_Information supplied_
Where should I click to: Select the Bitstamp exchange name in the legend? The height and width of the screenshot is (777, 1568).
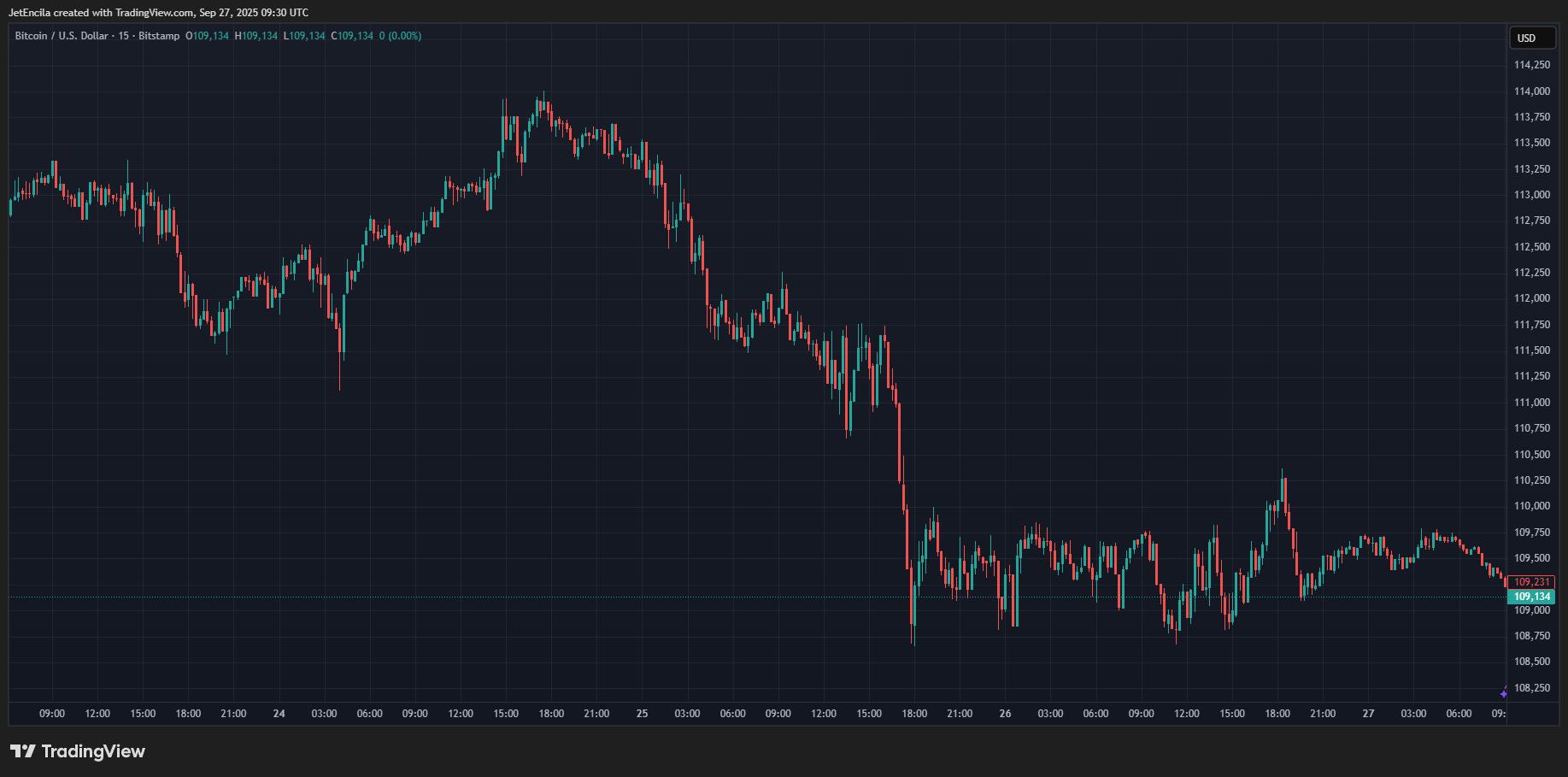(x=160, y=36)
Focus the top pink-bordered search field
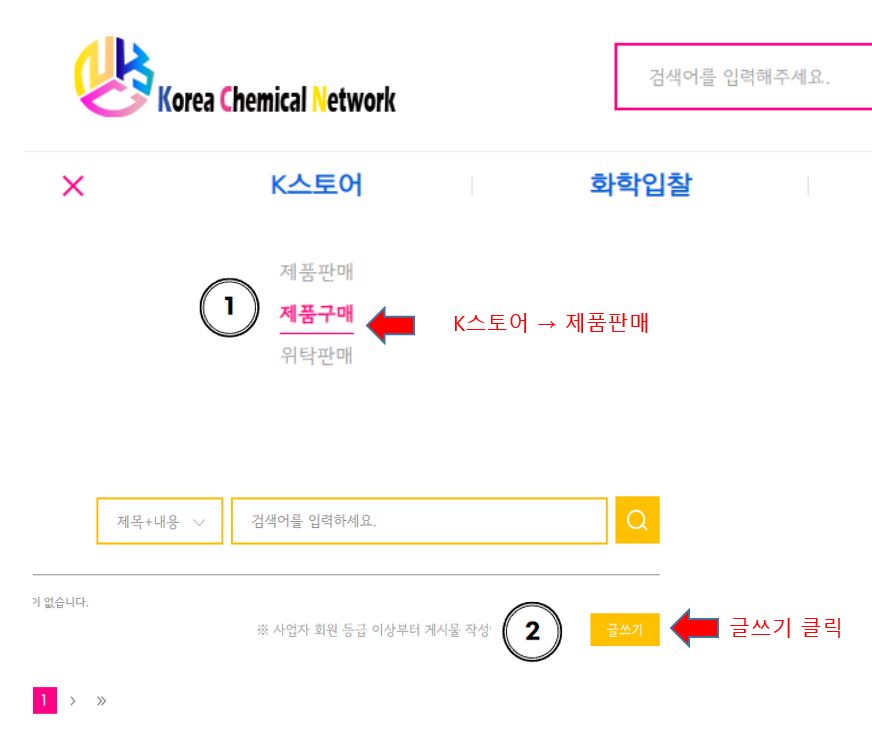The image size is (872, 744). (x=742, y=77)
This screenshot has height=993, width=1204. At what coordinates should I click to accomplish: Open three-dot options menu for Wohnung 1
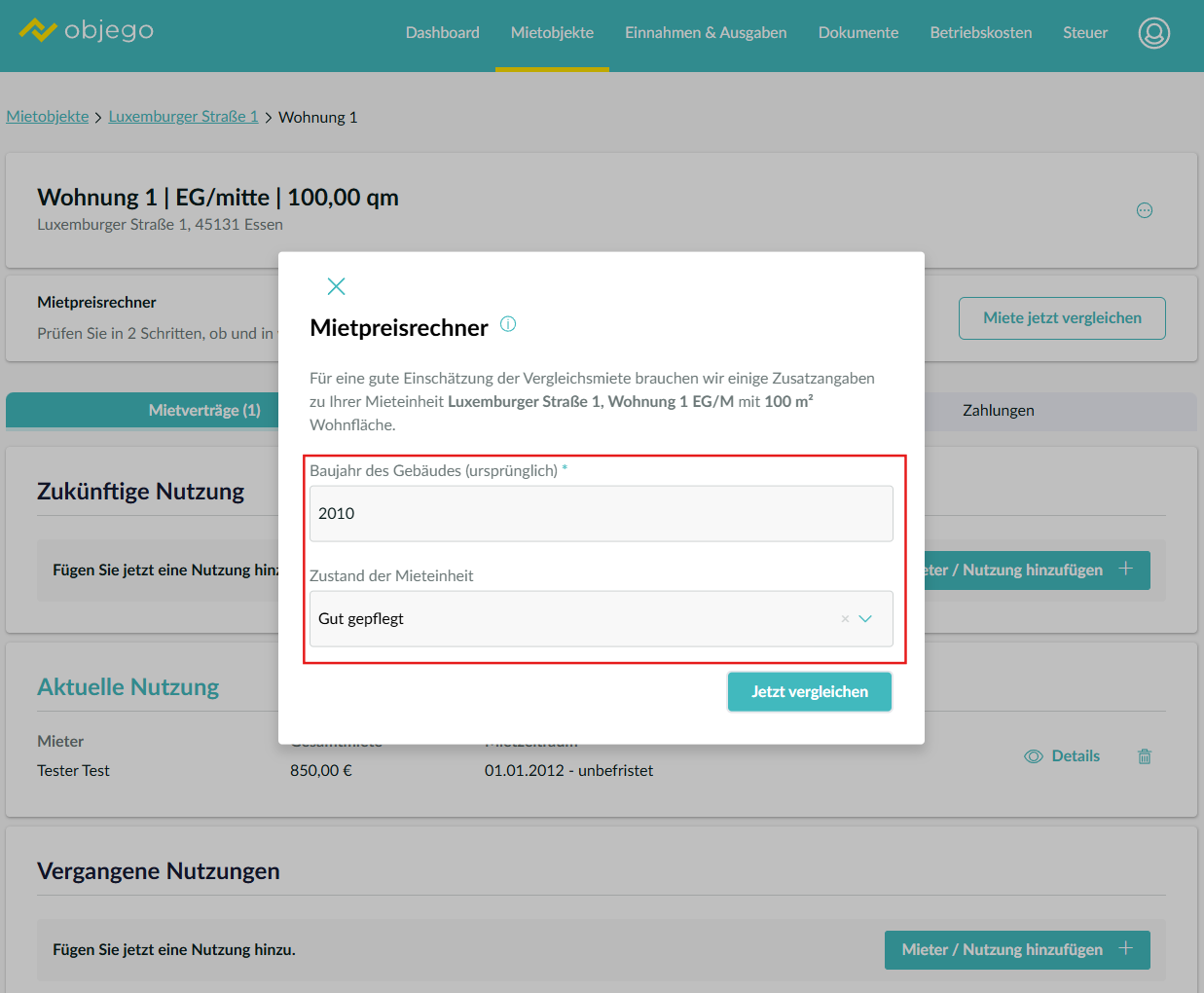point(1145,210)
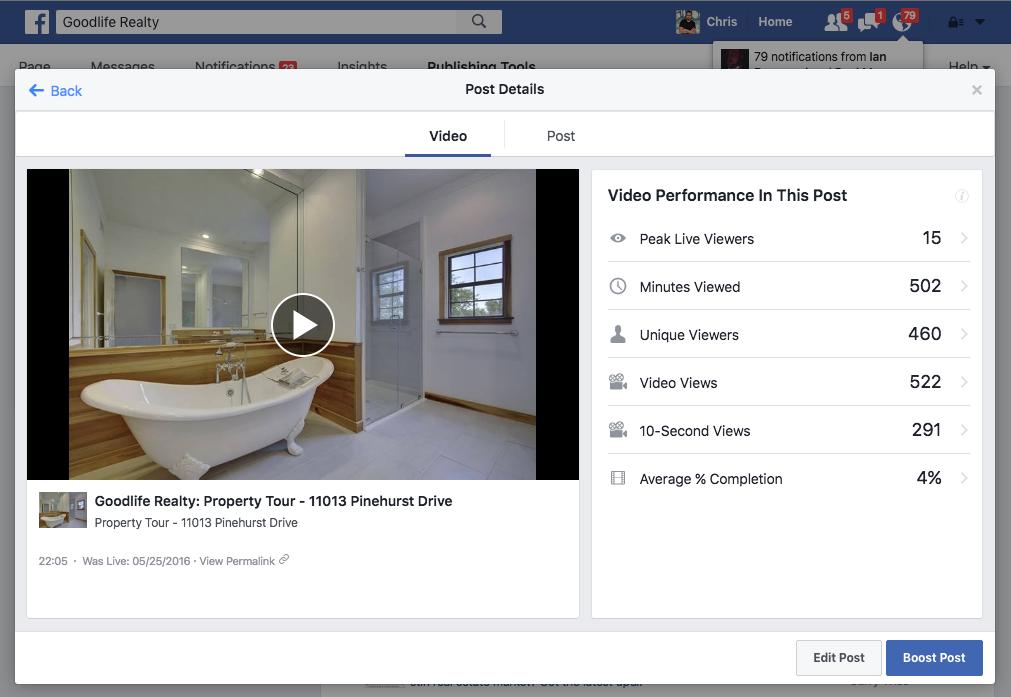The width and height of the screenshot is (1011, 697).
Task: Click the 10-Second Views camera icon
Action: (x=620, y=430)
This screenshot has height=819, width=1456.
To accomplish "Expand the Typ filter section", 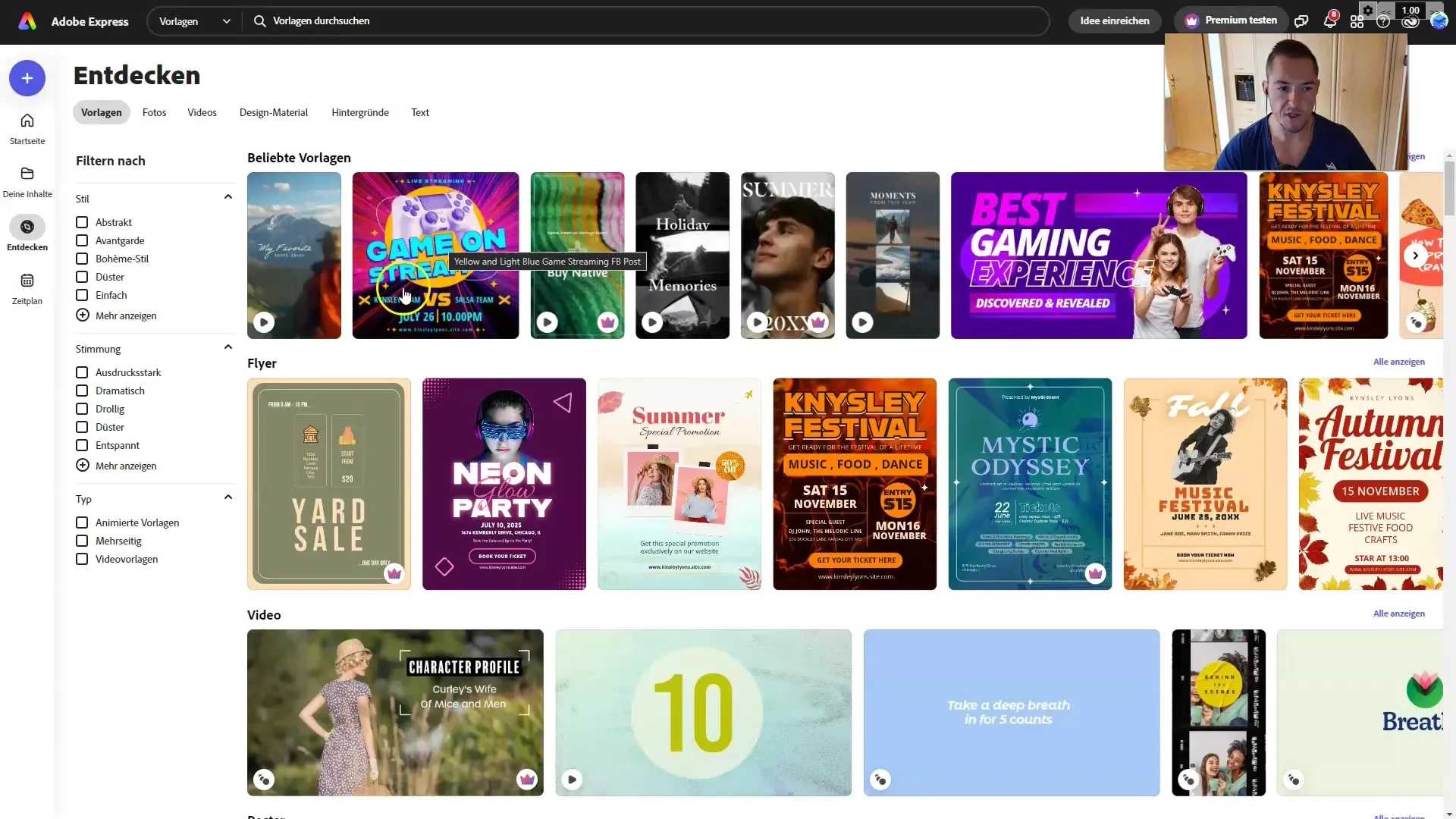I will 227,497.
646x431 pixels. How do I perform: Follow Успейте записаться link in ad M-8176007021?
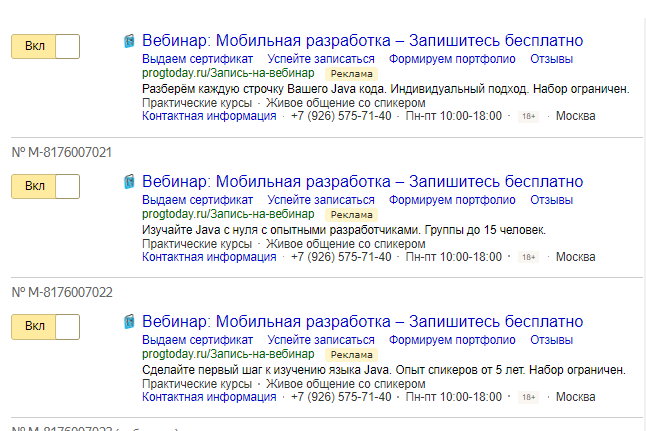click(321, 200)
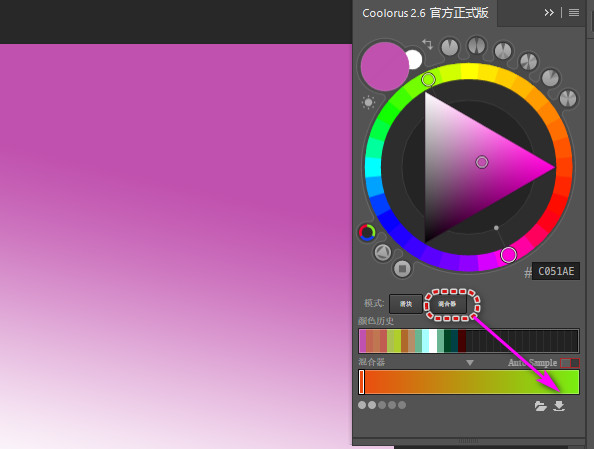Image resolution: width=594 pixels, height=449 pixels.
Task: Expand the panel with double chevron
Action: pos(549,13)
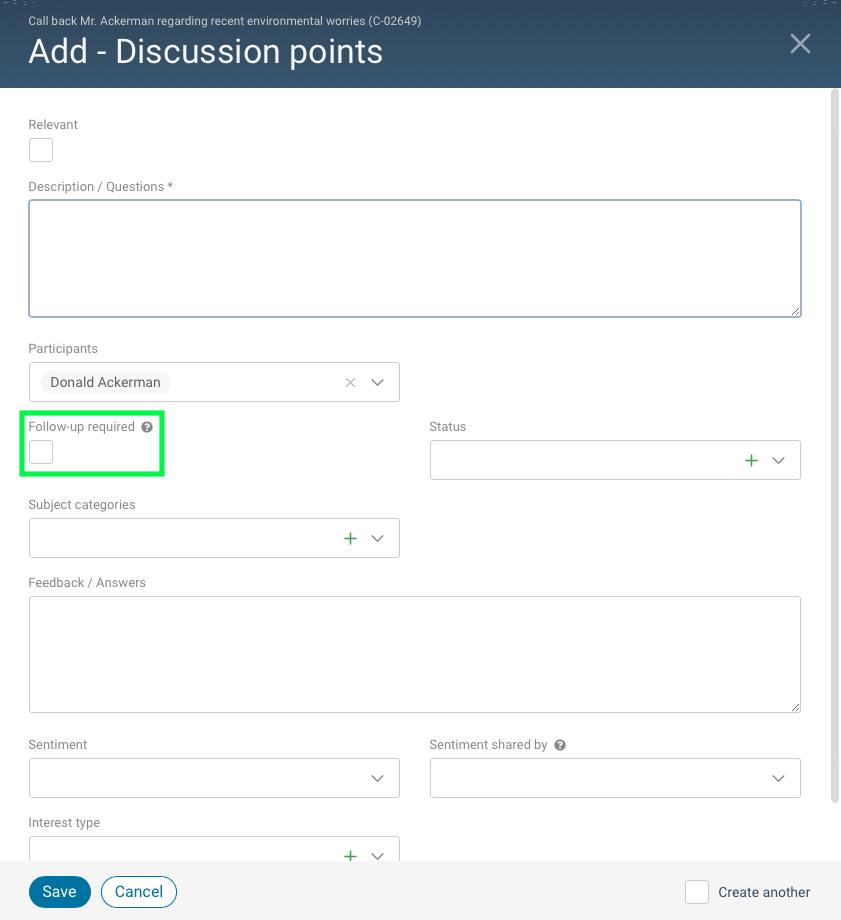Screen dimensions: 841x920
Task: Expand the Status dropdown
Action: click(778, 460)
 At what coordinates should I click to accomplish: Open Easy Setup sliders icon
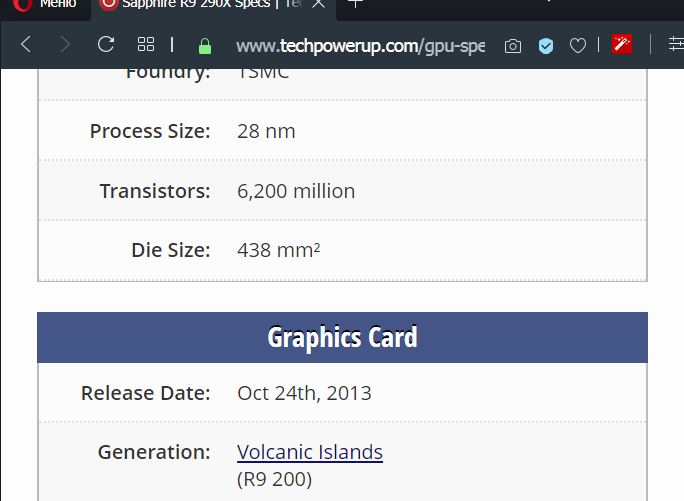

_Exercise_
Return the entries verbatim, starting at the line that contains "This screenshot has height=993, width=1204." and ending at the line that contains "Action: (x=620, y=430)", with both of those lines included. Leave the pictures out of the answer.

_Finished task_
This screenshot has height=993, width=1204. At what coordinates should I click to accomplish: Open three-dot options menu for Wohnung 1
point(1145,210)
The width and height of the screenshot is (1011, 697).
Task: Click the 10-Second Views camera icon
Action: (x=620, y=430)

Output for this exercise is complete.